_Text segment_
However, the Government’s overseas aid stance has been heavily criticised by church leaders, Tory, Labour and Liberal Democrat parliamentarians and charities after it temporarily slashed funding from 0.7 to 0.5 per cent of GDP, a cut estimated to total between £4 billion and £5 billion.

The move means reductions in aid spending by the UK in a series of developing countries.

Across the world, more than 330 million people are now believed to be in need of humanitarian aid, four times as many as in 2015.

“At the extreme and almost unimaginably horrific end of the humanitarian need spectrum, we think that there are nearly 50 million people in almost 50 countries who are just one step away from famine,” said Matthew Wyatt, director for humanitarian, security and migration at the Foreign, Commonwealth and Development Office.

“Three quarters of those people are in ten countries and one region which are Ethiopia, Somalia, Yemen, South Sudan, Afghanistan, Nigeria, Syria, Sudan, the Democratic Republic of Congo, the Central African Republic and parts of the Sahel region.

“There is a small window to act to avoid the worst.”

_Supplied information_
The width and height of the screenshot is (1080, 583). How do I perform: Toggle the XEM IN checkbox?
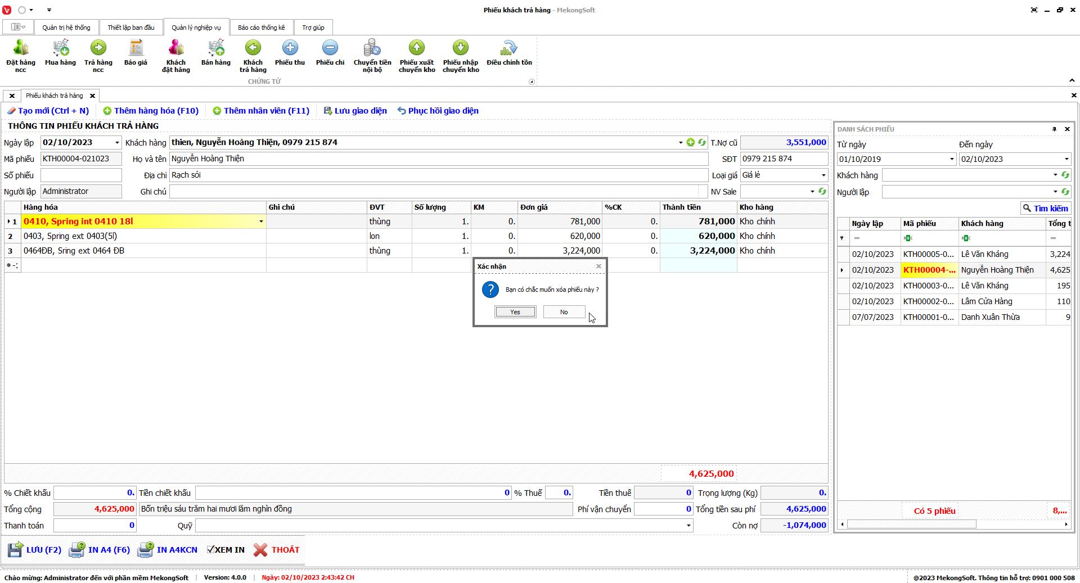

_Work instruction_
Resume the passage on the UK's overseas aid cuts and global famine risk, starting after its last sentence, "There is a small window to act to avoid the worst."

_Response for this exercise_
He stressed that often many people die before famines are officially declared so “it’s really critical to act early to prevent that”.

Kate Foster, Britain’s ambassador to Somalia, warned that the situation in the country was already “absolutely dire”.

The severity of the drought is worse than in 2010/11, when more than 250,000 people are believed to have died, with probably over half of them children under five.

“We are looking at a situation now that has the potential to be far worse,” she added.

The failed rainy seasons, with “worryingly” a fifth now forecast, meant less harvest, livestock in poorer condition, and people’s resilience declining “year over year over year”.

Around half the Somali population, 7.7 million people, are in need of emergency assistance, she said, with more than a million forced to leave their homes since January to go in search of food and water.

“Those journeys are often long and treacherous,” she added.

“About 80 per cent of those who are moving are women and children which means they are very vulnerable on the journeys.”

One mother had spent 18 days walking 200 kilometres (124 miles), carrying one young child with her eight others following, to get to the nearest point of assistance.

So far in the crisis, the mortality rate has been lower than in 2011 which is believed to be due to more resilience having been built into rural communities including more boreholes, building dams and expanding basic health services.

“But that said, we are now at a tipping point,” Ms Foster warned, with Britain now focusing on delivering life-saving support with cash assistance so mothers could buy food in local markets, expanding emergency nutrition services, digging and restoring more boreholes, and sanitation schemes to prevent the spread of diseases.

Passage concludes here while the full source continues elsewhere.